A geometrical restriction is needed for the symmetry, and then one to freeze the material concerning the magnetic holder. While the constraints could just as easily be added to the edges, this was the way I opted for. 

Without further ado, let’s run the topology optimization! In the model tree we click “Optimization Process” under the analysis branch. Note that models can have several optimization tasks, where you can experiment with different setups and algorithms.  

Figure 10: Create Topology Optimization Job 

4. Extract and Smooth Results 

As constraints are applied over several cycles – element density changes and reveals critical load paths.  

As elements can have several densities – visualization is created by using ISO surfaces in the density field.  

Elements with a relative density below the cut value is discarded, revealing the optimized elements with high enough density.  

Figure 12: Optimized Iso-surfaces 

The viewed result is based on element results, providing only a preview. Global smoothing is performed by extracting mesh where smoothing parameters is provided.  

Note that it is possible to select both cycle and iso-value to start mesh extraction (right-click optimization process in the model tree). It is highly recommended to look into the documentation (Search “Extracting a smoothed mesh”) for an explanation of the advanced parameters, as they are vital to create good looking meshes for further processing.  

Figure 13: Smoothed Result 

Resulted smoothed geometry is shown below and is exported as an STL file for further processing, before it is sent to the 3DPrinter.  

Figure 14: Smoothed Topology Optimization Result 

It is worth noting that at this point, the workflow has a natural breakpoint. Usually, the prototype is printed, and small adjustments to the design domain or study will invoke a more suitable optimization, adding more load cases for robustness or functional changes, such as making more room for the pens.  

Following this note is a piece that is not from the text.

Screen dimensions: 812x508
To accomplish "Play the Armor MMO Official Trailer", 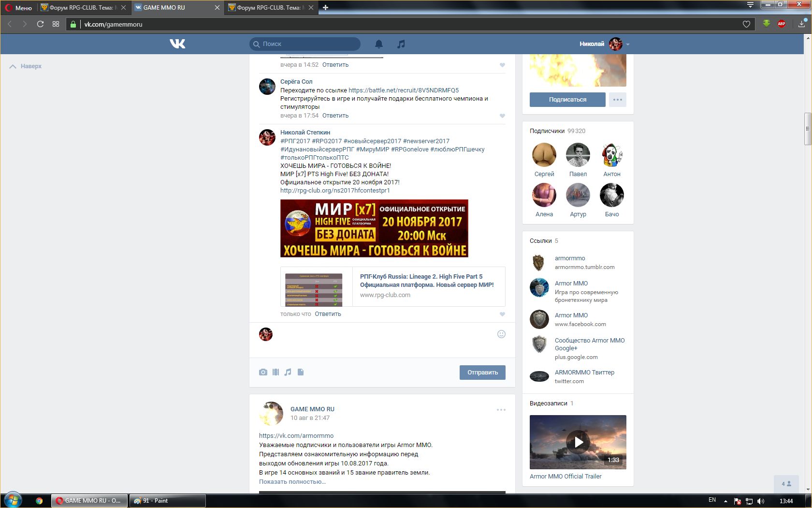I will coord(578,442).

If not, it is often recreated as a CAD model – which often is a complex and time-consuming job (check out Functional Generative Design on the 3DExperience platform!). Drawing creation for manufacturing gets to be quite laboursome. However, the quality of a few iterations of topology optimized driven design can be miles ahead traditional process, but this is where you pay the price.  

For direct prototyping, we can luckily send it straight to the printer.  

5. Send to 3DPrinter

As a relative rookie in the 3DPrinting world, we have an easy-to-use FDM printer which has an integrated slicer and monitoring tool. I can drag and drop the STL file, and then slice its based settings for supports, and so forth.  

Figure 15: Sliced STL file 

Figure 16: Printed Component with Supports 

Figure 17: Tidy whiteboard at last! 

Closing Remarks  

Working with topology optimization requires a solid understanding of all possible loads that are, and can be, subjected to the component at hand. The more aggressively the optimization is, the more fragile the part is, if subjected to loads outside the defined behaviour. This is mentioned to show that results of topology optimization should be subjected to best-practice rigours engineering and not be taken at face value, while this technique allows a short-cut to design high performance components it.  

There are other forms of application of topological optimization, where instead of element relative density, thickness and sizes are the variables. Minor adjustments to specific geometrical changes can also be applied to increase fatigue life.